TEXTO EXTRAÍDO:

====

QUE ES LA CORTESIA Y DONDE DEBEMOS APLICARLA

Por José Cheo Cruz

Conocemos la cortesía como la demostración o acto con que se manifiesta la atención, respeto o afecto que tiene alguien hacia otra persona. Si buscamos en cualquier diccionario podemos encontrar que cortesía viene de cortés, atento, comedido, afable, urbano. La cortesía es universal. Está estrechamente relacionada a la buena educación y no se hereda. Es un comportamiento que aprendemos en casa, y se cultiva mientras crecemos y asistimos a los centros de estudio y trabajo.

Es importante que los padres y tutores sirvamos de modelo hacia los más pequeños, por ello es que vengo machacando lo de cómo llenar las computadoras de nuestros niños, sin virus y de cosas positivas y sobre todo de cortesía, por ello cuando se termina un juego de pequeñas ligas en el béisbol, en voleibol, menos en baloncesto o balompié, los niños se les induce a que saluden al contrario perdiendo o ganando, ya que nuestras acciones son emuladas por ellos mientras crecen, maduran y fijan su carácter.

Es una de las cualidades más admiradas en una persona y un país, y debemos emplearla con todo nuestro entorno, hasta con los enemigos ante los que se estila ciertas normas de cortesía universales. Incluso el Derecho Internacional dicta comportamientos de cortesía de los funcionarios y ciudadanos de un país a otro, sin importar las diferencias que existan entre las naciones.

Ser cortés no implica mostrar que somos débiles. La cortesía no impide expresar nuestras ideas de manera enérgica cuando sea necesario. Lo bueno es que lo hacemos respetando al otro, brindándole un trato similar al que quisiéramos recibir; permite que las diferencias se desarrollen dentro del marco de la prudencia y la imagen de la persona a la que va dirigida la cortesía. Una de las características representativas de los Puertorriqueños es su cordialidad y buen trato y de eso si que Puerto Rico lo hace mejor.

====

TAREA 1:
Devuelve sin cambios el fragmento del texto sobre la cortesía que va desde "Es importante que" hasta "fijan su carácter.".
TAREA 2:
Responde con base en el texto sobre la cortesía:
(a) ¿Dónde se aprende la cortesía?
(b) ¿Qué rama del derecho dicta comportamientos de cortesía de los funcionarios y ciudadanos de un país a otro?
(c) ¿Qué características se señalan como representativas de los puertorriqueños?
Los ítems no hacen falta para nada.

Ítems guardados:
====

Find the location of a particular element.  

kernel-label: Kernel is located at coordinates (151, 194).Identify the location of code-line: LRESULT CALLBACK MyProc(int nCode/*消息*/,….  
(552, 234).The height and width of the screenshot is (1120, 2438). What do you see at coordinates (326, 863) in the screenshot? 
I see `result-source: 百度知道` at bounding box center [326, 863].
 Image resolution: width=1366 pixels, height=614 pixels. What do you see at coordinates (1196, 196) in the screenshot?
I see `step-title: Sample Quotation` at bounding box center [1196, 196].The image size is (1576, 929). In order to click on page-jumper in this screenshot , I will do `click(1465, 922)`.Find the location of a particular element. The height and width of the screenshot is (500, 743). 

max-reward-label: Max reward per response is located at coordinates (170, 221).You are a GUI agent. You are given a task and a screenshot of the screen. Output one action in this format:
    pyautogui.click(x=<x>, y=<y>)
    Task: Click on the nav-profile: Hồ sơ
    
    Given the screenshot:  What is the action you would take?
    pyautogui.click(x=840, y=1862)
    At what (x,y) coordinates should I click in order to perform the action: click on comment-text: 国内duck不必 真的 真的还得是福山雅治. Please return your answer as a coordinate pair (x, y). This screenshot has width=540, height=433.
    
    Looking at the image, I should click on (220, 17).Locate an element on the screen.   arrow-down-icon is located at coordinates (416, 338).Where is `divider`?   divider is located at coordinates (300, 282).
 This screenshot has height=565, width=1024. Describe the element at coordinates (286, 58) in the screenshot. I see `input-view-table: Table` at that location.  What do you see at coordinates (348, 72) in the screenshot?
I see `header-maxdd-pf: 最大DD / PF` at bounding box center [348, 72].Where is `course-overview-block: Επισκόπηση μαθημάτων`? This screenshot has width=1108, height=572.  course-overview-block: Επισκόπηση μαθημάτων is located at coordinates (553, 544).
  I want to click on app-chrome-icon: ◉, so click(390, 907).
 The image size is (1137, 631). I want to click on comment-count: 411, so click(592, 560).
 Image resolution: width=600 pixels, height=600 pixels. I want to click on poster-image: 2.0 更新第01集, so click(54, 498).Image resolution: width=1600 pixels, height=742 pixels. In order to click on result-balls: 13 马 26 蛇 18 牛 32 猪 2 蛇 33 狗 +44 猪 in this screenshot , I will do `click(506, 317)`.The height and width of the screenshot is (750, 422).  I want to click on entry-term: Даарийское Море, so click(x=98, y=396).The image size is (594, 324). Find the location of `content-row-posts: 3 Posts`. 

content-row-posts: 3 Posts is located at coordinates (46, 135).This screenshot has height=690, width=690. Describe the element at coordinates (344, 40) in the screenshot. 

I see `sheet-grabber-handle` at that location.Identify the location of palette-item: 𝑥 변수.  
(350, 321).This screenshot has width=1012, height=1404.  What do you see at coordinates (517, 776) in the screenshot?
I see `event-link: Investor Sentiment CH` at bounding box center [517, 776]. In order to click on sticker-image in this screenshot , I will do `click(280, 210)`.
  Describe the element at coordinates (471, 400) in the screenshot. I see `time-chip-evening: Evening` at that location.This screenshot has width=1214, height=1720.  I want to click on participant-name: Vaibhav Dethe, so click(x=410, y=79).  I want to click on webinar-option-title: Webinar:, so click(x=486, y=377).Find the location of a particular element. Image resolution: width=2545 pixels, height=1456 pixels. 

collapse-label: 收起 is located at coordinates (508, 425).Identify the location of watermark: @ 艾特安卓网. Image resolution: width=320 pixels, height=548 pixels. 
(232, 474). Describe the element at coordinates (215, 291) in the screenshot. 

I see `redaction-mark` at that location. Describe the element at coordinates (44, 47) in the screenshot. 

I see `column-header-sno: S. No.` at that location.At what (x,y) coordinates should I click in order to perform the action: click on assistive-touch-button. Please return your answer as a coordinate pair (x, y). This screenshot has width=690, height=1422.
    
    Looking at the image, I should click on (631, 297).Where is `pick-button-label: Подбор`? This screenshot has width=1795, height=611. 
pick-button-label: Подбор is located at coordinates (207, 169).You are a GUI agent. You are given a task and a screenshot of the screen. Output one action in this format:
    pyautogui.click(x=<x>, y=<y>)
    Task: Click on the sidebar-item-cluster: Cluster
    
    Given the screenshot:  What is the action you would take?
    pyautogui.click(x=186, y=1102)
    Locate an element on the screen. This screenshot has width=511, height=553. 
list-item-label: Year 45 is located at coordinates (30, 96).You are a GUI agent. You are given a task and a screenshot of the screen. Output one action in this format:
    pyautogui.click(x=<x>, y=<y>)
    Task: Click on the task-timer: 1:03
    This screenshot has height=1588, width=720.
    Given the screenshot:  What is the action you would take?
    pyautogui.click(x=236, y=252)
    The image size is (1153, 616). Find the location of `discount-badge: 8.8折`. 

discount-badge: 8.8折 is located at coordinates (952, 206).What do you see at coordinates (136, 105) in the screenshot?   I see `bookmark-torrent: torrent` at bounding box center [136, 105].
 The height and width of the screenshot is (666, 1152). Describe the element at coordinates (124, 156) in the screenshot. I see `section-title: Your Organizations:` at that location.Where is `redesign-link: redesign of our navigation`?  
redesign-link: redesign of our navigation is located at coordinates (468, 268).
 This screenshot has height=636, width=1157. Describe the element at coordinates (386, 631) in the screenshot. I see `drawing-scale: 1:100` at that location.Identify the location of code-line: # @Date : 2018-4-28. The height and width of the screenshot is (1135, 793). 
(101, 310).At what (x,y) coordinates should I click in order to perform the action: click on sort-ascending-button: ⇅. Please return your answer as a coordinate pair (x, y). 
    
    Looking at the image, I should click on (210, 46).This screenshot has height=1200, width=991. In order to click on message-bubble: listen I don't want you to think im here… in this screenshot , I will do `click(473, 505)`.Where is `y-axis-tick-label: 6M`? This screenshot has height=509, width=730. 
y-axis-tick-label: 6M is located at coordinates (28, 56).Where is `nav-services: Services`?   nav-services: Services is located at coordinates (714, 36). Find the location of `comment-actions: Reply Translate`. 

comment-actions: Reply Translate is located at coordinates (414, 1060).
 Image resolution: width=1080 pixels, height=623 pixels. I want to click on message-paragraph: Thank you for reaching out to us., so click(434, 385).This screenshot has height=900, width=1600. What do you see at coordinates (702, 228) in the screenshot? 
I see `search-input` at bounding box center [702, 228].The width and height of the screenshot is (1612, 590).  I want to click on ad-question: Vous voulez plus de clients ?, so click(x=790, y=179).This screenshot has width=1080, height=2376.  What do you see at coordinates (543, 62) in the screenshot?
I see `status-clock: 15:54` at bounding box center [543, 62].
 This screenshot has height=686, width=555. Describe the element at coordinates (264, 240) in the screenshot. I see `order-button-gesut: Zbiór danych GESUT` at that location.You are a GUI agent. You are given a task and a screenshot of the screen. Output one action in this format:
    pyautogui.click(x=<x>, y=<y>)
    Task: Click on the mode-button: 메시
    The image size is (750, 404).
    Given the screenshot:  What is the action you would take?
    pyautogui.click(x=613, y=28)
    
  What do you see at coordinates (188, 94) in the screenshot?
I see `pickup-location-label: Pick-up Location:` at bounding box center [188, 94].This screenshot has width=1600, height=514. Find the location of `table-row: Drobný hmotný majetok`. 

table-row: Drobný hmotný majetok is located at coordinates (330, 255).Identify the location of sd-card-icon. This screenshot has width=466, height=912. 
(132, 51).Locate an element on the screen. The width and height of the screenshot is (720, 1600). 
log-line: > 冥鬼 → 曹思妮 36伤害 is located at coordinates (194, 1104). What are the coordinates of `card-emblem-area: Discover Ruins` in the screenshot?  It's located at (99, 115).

====

RESPUESTA 1:
Es importante que los padres y tutores sirvamos de modelo hacia los más pequeños, por ello es que vengo machacando lo de cómo llenar las computadoras de nuestros niños, sin virus y de cosas positivas y sobre todo de cortesía, por ello cuando se termina un juego de pequeñas ligas en el béisbol, en voleibol, menos en baloncesto o balompié, los niños se les induce a que saluden al contrario perdiendo o ganando, ya que nuestras acciones son emuladas por ellos mientras crecen, maduran y fijan su carácter.

RESPUESTA 2:
(a) En casa.
(b) El Derecho Internacional.
(c) Su cordialidad y buen trato.